Jean-Pierre Cavaillé
[1] Langues de France. Actes du Forum des langues de France. Langon juillet 2009, Nuits Atypiques - Castor Astral, 2010.
[2] Évidemment les méthodes et surtout les situations sont fort différentes : l’enseignement en immersion est un enseignement bilingue, alors que celui de l’éducation nationale française était et reste globalement monolingue ; les langues proscrites de l’école étaient parlées au foyer ; elles ne le sont plus, ou presque plus et l’école aujourd’hui est le principal lieu de formation de nouveaux locuteurs.
[3] Jean-Pierre Thomin fait remarquer que si l’on dépasse en 2009, 5 % (12 300 élèves, soit 40 % de plus qu’en 2003, en deçà en tout de l’objectif qui avait été fixé à 20 000…), il y a 30 ans, il n’y avait rien (p. 59).

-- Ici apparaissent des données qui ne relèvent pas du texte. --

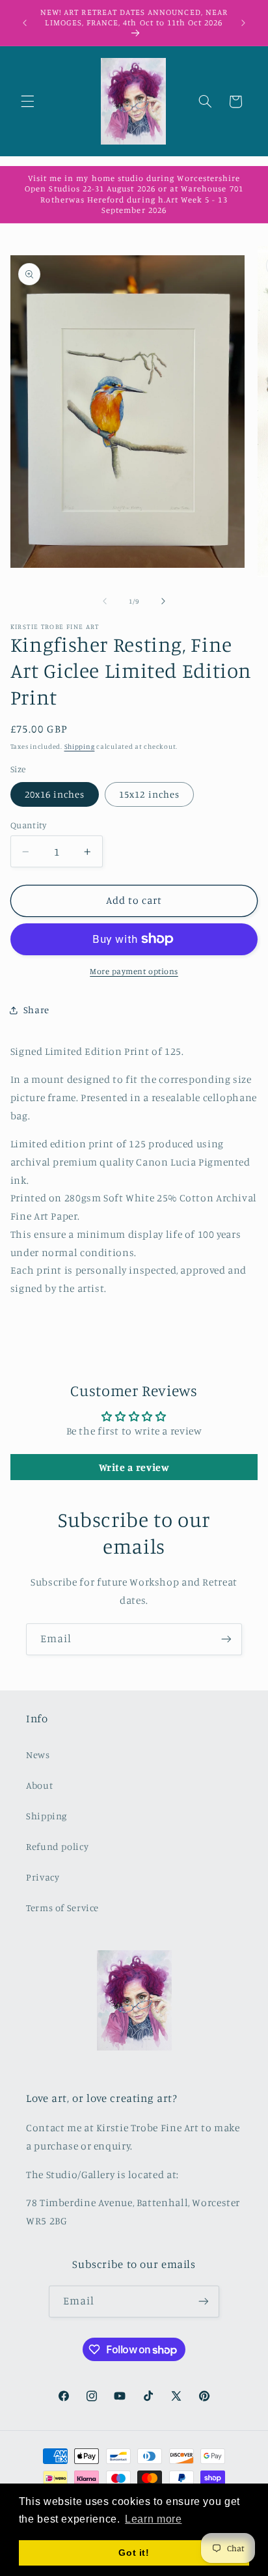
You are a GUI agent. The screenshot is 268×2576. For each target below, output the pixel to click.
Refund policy (57, 1846)
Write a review (134, 1467)
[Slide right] (163, 601)
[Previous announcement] (24, 22)
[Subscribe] (226, 1639)
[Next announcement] (243, 22)
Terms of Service (62, 1907)
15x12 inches (149, 794)
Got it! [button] (133, 2552)
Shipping (79, 746)
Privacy (42, 1877)
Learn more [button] (153, 2519)
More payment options (134, 971)
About (39, 1785)
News (38, 1754)
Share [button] (36, 1009)
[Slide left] (104, 601)
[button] (27, 102)
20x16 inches (55, 794)
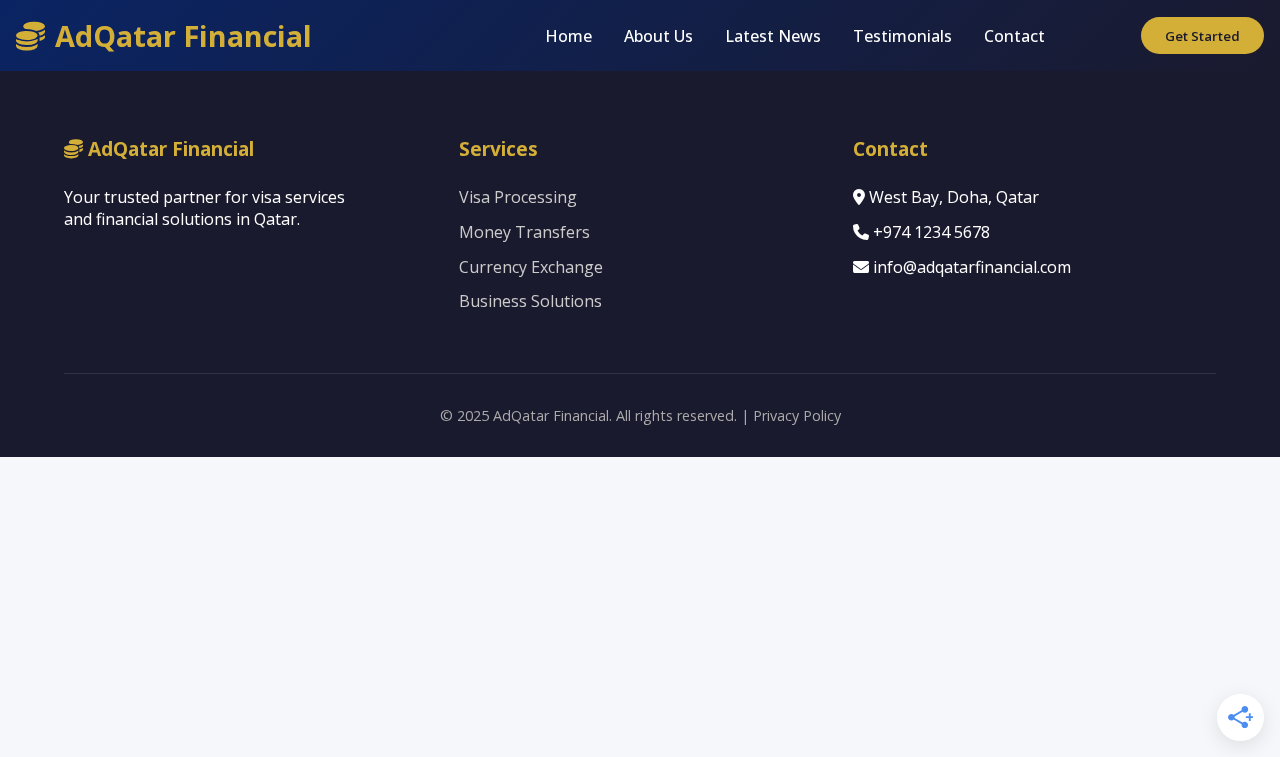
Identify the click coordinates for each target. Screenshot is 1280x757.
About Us (658, 36)
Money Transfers (524, 232)
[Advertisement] (640, 607)
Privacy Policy (797, 415)
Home (568, 36)
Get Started (1202, 36)
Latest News (773, 36)
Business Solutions (530, 301)
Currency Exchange (531, 267)
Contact (1014, 36)
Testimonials (902, 36)
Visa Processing (518, 197)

[4] On trouve sur le site de Jean Ganiayre un compte rendu de la manifestation.
[5] Pour une analyse de ces chiffres du Conseil Académique pour l’Enseignement de l’Occitan (Communiqués de presse - 26/05/2010), qui compte un grand nombre de cours de sensibilisation, où la langue n’est de fait pas enseignée, on se reportera à l’article assorti d’un entretien avec Didier Agar, dans la Setmana, n° 772 (01/07/2010-07/07/2010).